Los músicos que entran en los restaurantes me gustan menos. Por lo general estás pensando en tus cosas mientras masticas, o lees un
libro entre plato y plato, o hablas de trabajo o de asuntos personales
con otra persona; y no siempre agrada que alguien, por muy buen músico
que sea, venga a tocarte la guitarra junto a la oreja, o a cantar Cuando
salí de Cuba a grito pelado. Mi viejo amigo Montaigne, al que sigo
acudiendo -con los años, cada vez más- en busca de consuelo analgésico,
me recuerda a menudo que el griego Alcibíades, hombre entendido en
preparar banquetes, excluía siempre de éstos a los músicos «para que no
turbaran la dulzura de la conversación», y que, por ese mismo motivo,
Platón calificaba de «costumbre propia de plebeyos -gentuza, diríamos
ahora- llamar a instrumentistas y a cantantes a los festines, a falta de
buenos discursos y agradables conversaciones».

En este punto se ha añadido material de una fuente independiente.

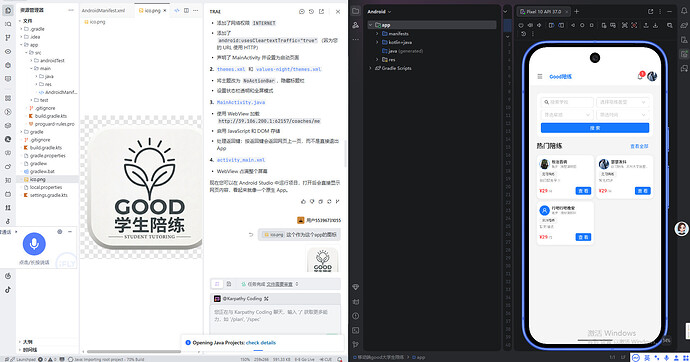Click blue 搜索 button in emulator app
This screenshot has height=362, width=690.
click(x=595, y=128)
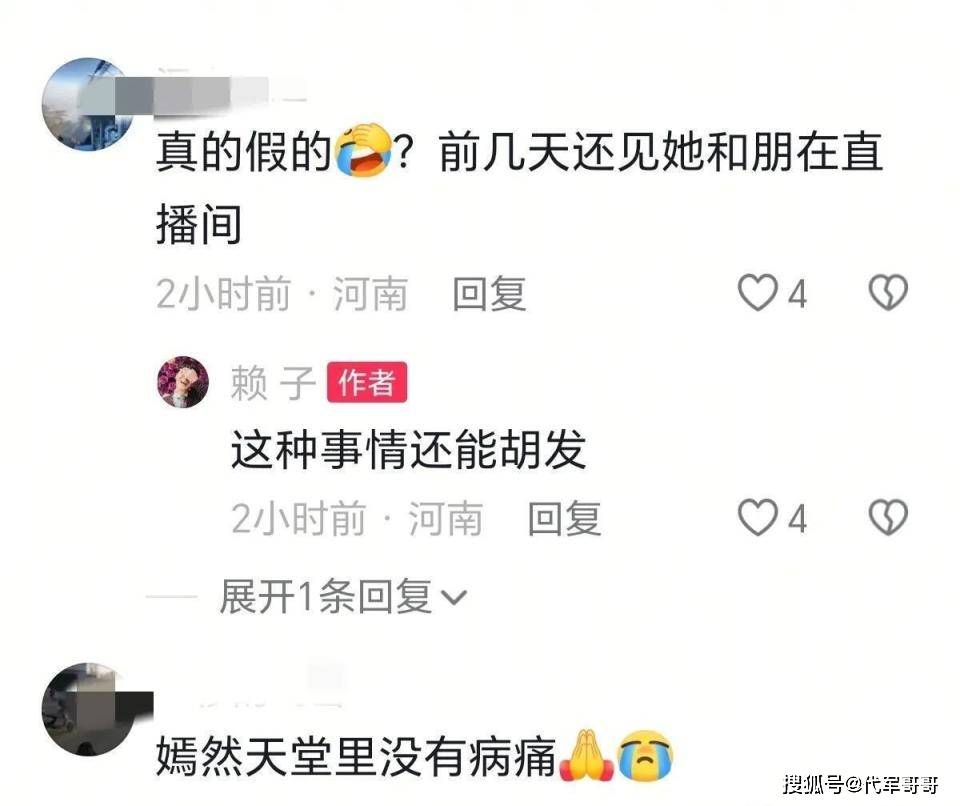Open the author 赖子's avatar
The width and height of the screenshot is (960, 806).
click(x=183, y=382)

Pensé en todo eso hace unos días, mientras despachaba una paella con atún y una botella de Barbadillo en un restaurante de la costa
mediterránea. Había en la mesa contigua una pareja con aspecto de tener
problemas: conversaban en voz baja, la mujer parecía irritada, al borde
de las lágrimas, y él se inclinaba, insistente, apretándole una mano que
de vez en cuando ella apartaba con disgusto. Y en ésas entran por la
puerta dos fulanos con sombreros de paja guajira, uno con una guitarra y
otro con unas maracas, y se ponen a cantarles, exactamente al lado,
Guantanamera. Yo soy un hombre sincero, dicen los tíos. Clang, clang,
clang. De donde crece la palma. Lamentando no tener una cámara oculta
que grabe aquello, observo discreto a la pareja. El hombre intenta
seguir la conversación, pero es evidente que poco a poco pierde el hilo,
y acaba recostándose en el respaldo de la silla. Primero hace como que
no oye a los músicos; al fin se vuelve y dirige al de las maracas una
mirada que lo dejaría en el sitio, sin confesión, si las miradas
mataran. Entonces el de las maracas sonríe, sociable, encantado de que
le presten atención, mientras el de la guitarra se acerca un poco más a
la mujer, que mira al novio, marido o lo que sea como si él tuviera la
culpa hasta de la música, y le asesta, a quince centímetros de la trompa
de Eustaquio, unos acordes virtuosos mientras asegura, con voz melosa y
acento ultramarino, que antes de morirse quiere echar sus versos del
alma.
Y bueno. Qué quieren que les diga. Admito que es necesario ganarse la
vida -más con la que está cayendo y la que va a caer-, y asumo que en
los próximos años tendremos músicos hasta en la sopa. Eso, claro, los
afortunados que puedan ir a un restaurante a pagarse una sopa. Aún así,
comprendan mi reticencia.
No siempre está uno de humor para que le canten Guantanamera. No cenas todas las noches con Cary Grant, o con Marlene Dietrich.